Johnson’s dictionary, in other words, contains a lot about Johnson himself – both his interests and his prejudices. It was quite a comprehensive dictionary in its time. But Hitchings notes that Johnson still left out entries for such words as ultimatum, irritable, zinc, engineering, athlete, and annulment, even though he actually used some of those words in his definitions. On the other hand, he included such words as ariolation, clancular, deuteroscopy, and incompossiblity, which even the nineteenth-century American lexicographer Noah Webster considered dubious. And it has often been pointed out that some of Johnson’s definitions were odd, unhelpful, and occasionally downright wrong.
For example, the word urim is used by Milton, and therefore Johnson judged it important enough to be included even though he was unable to discern the meaning of the word from its literary context. Similarly, trolmydames is used in Shakespeare, and therefore it merited inclusion for Johnson – although, again, he had no idea what it meant. And what can we say about the definitions for network and worm? If you don’t already know what they mean, you won’t be enlightened by Johnson’s definitions!
As Hitchings implies in the passage quoted above, we can learn a lot about Johnson’s interests from his dictionary. For example, we can tell from Johnson’s entry for pastern that he had no particular knowledge of or interest in horses: he defines the pastern as the knee of a horse. People who are interested in horses know that a pastern is part of a horse’s foot. Similarly, as Hitchings points out, Johnson apparently had no interest in music. His definitions for a number of stringed instruments (viola, lute, guitar) are precisely the same: “a stringed instrument.” Furthermore, the definition of violin suffers from the cardinal lexicographical sin of circularity: the entry for violin sends one to the entry for fiddle, which in turn sends one back to violin.

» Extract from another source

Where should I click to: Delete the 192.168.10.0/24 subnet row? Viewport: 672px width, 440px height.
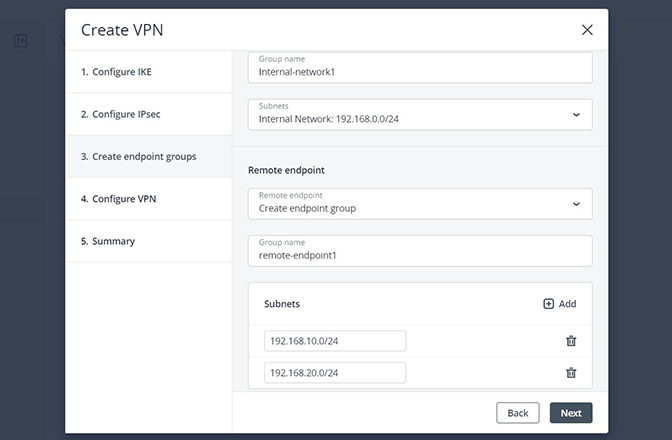point(571,341)
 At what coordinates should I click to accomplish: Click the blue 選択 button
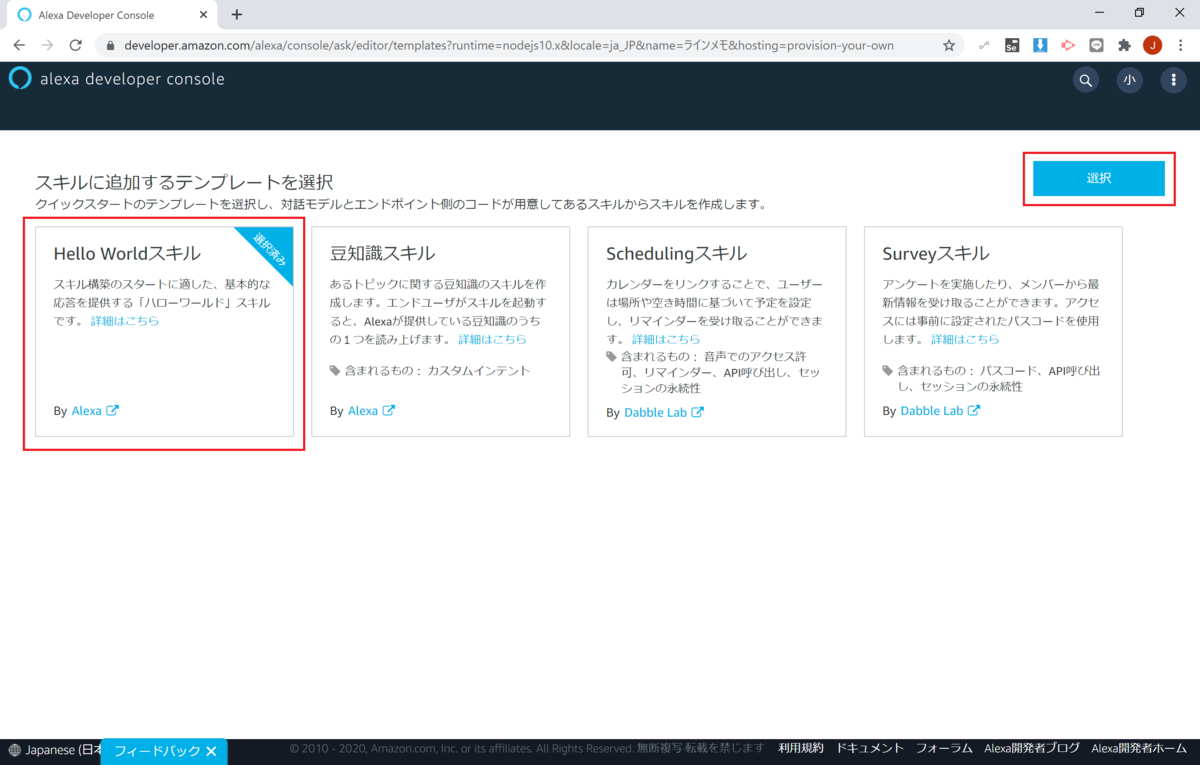[x=1100, y=179]

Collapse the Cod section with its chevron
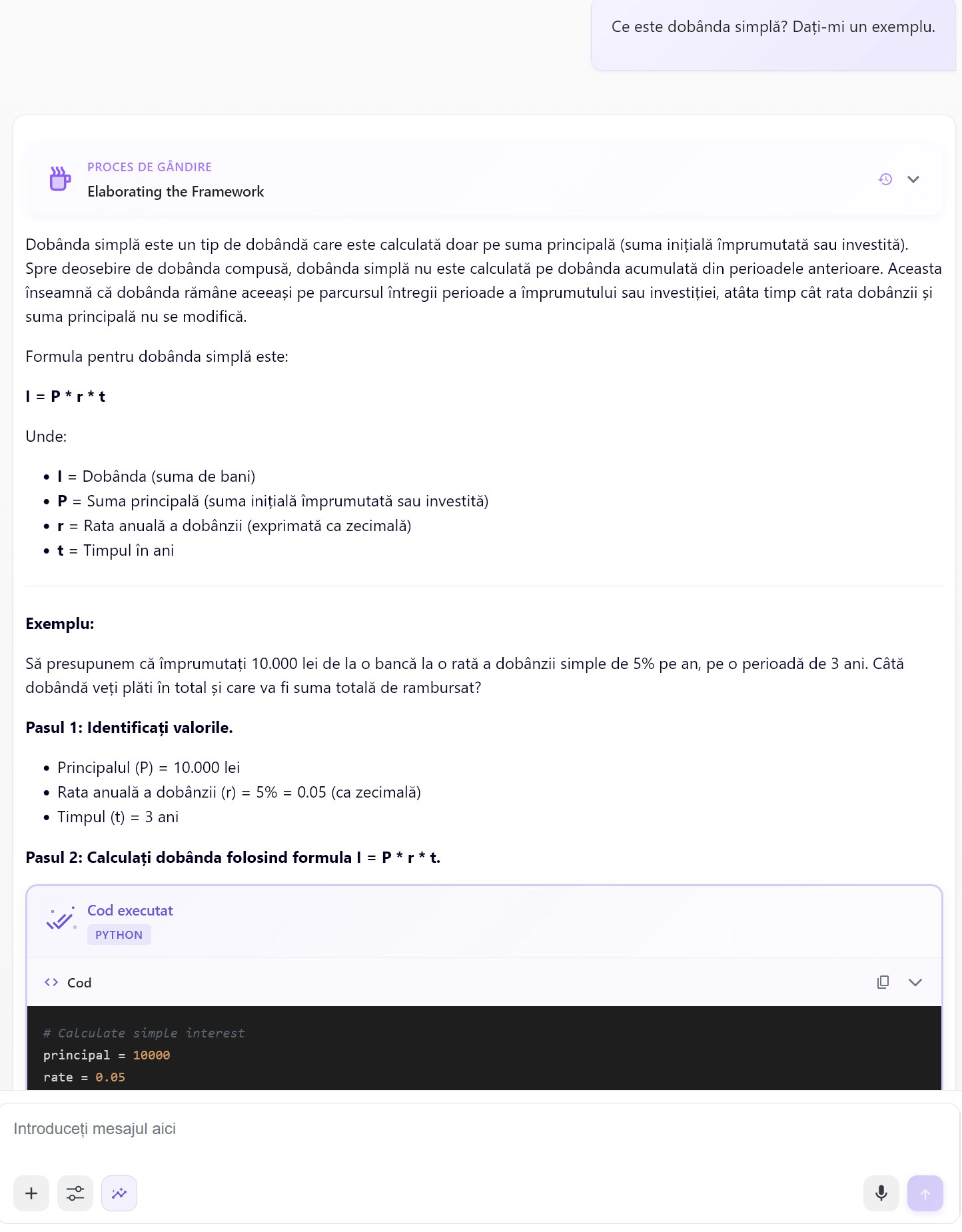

These examples are not intended to imply that Johnson’s dictionary was incompetent – far from it, it was an amazing achievement for one man working alone for seven years. Much of it still holds up to twenty-first century scrutiny. For every entry that is obscure, weird, or unhelpful, there are a hundred that are brilliant and insightful. I devote this much attention to its deficiencies merely to point out that dictionaries are fallible, and often reflect the foibles of their makers.